Monday, February 20, 2012

GLBT Favorites

Our GLBT Services Committee is hosting a great author event in April, so I thought I'd take this opportunity to talk it up and recommend some other favorite books, too! Sister Spit is a dynamic audio/visual performance headlined by Dorothy Allison and Michelle Tea, plus other special guests. They will be performing with two free shows at Fluxx Gallery, 414 E. 9th St., on Saturday, April 7th, at 4 and 9pm. (Dorothy Allison will be at the first show only.) Read on for more GLBT books...

 So what do I mean by GLBT* favorites? Pretty simple: these are a few of my own personal favorite books by gay, lesbian, bisexual, or transgender authors, and/or about GLBT characters.

  • One of my best discoveries in recent years was Call Me By Your Name by André Aciman. I'm not quite sure just what aspect of the book makes it so wonderful. Is it the setting, a luxurious vacation home in Italy? Or the refreshingly frank examination of a short-term sexual relationship that affects the rest of the youthful characters' lives, long after it was supposed to be forgotten in the past? The extremely nerdy Latin and ancient Greek that the characters study? The lovely, languid prose? Whatever the magic was, it didn't just win me over -- every patron I've recommended it to has ended up enthusiastically checking out more of Aciman's work.
  • Armistead Maupin's Tales of the City series has grown from a gossipy, wacky, and hilarious newspaper serial (hey, that's how Dickens got his start, too!) to a poignant story of beloved characters' aging. The TV series based on it were (IMHO) uneven, but also iconic; check out a DVD and try it for yourself. Don't miss his stand-alone novels, either: The Night Listener was based on the strange true story of the author's friendship with the fictitious author JT Leroy.
  • Baby Bebop by Francesca Lia Block can be found in the recently-issued Dangerous Angels collection of her popular Weetzie Bat series. Her playful language and mixture of gritty urban settings and whimsy make her a perennial teen favorite, and I've reread them more times than I can count.
  • Fun Home by Alison Bechdel is one of those graphic novels that I recommend to people who hate graphic novels. It's a funny yet emotionally intense autobiography. And don't worry, morbid souls: the "fun" stands for "funeral."
  • Secret Historian by Justin Spring is subtitled "The life and times of Samuel Steward, professor, tattoo artist, and sexual renegade," which already sounds like a pretty eclectic biography, but doesn't even come close to encompassing the amazing life experiences of someone who helped write an encyclopedia, corresponded with literary greats like Gertrude Stein, slept with celebrities like Rudolph Valentino, wrote classic gay pulp fiction, discovered a parasitic twin...and more! I read this because it was selected for my book club, and by the end, I couldn't believe that I'd never heard of this guy.
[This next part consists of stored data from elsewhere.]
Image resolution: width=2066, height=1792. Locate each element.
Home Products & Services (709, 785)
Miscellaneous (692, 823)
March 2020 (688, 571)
He almost literally did it all!
Finally, here are a few older books that might be harder to obtain (the library only owns a copy or two), but I feel they're worth the wait for a hold, or perhaps even worth searching out at your favorite bookstore.
  • Bailey's Beads by Terry Wolverton is about the fraught relationship between a woman whose partner lies in the hospital in a coma, and her partner's mother. It's a complex book, incorporating poetry and a novel-within-a-novel, but by the end, you really feel like you understand the characters through many different lenses, with an ending that's satisfying without being "happy."
  • The Story of the Night by Colm Tóibín is a dark Bildungsroman set in Argentina. Tóibín is an Irish author who has won multiple awards and is growing increasingly prominent. Many book clubs are reading his latest, but I still feel that this title, his second, is his most beautifully written.
  • Boy Meets Boy by David Levithan is a refreshing young adult novel in which the main characters are gay...but that's no problem at all. Set in a high school where different sexual orientations and gender expressions are viewed as normal and not really a big deal, if you like GLBT fiction in theory but hate all the angst, this might be the book for you!
Remember, this is a completely biased personal list of recommendations, not an exhaustive overview, by any means! Check out our GLBT Services page for more information and recommendations, and sign up for our monthly e-newsletter to keep in the loop on new reads.


*Or LGBT, GLBTQ, QUILTBAG, or your inclusive acronym of choice.


  1. I would also recommend the Rainbow Road series by Alex Sanchez. He's a wonderful GLBTQ Young Adult author.

    1. Hi Joseph,
      I'm putting him on my to-read list. Thank you!

  2. I agree, Joseph, great books! I also like the books of Julie Peters.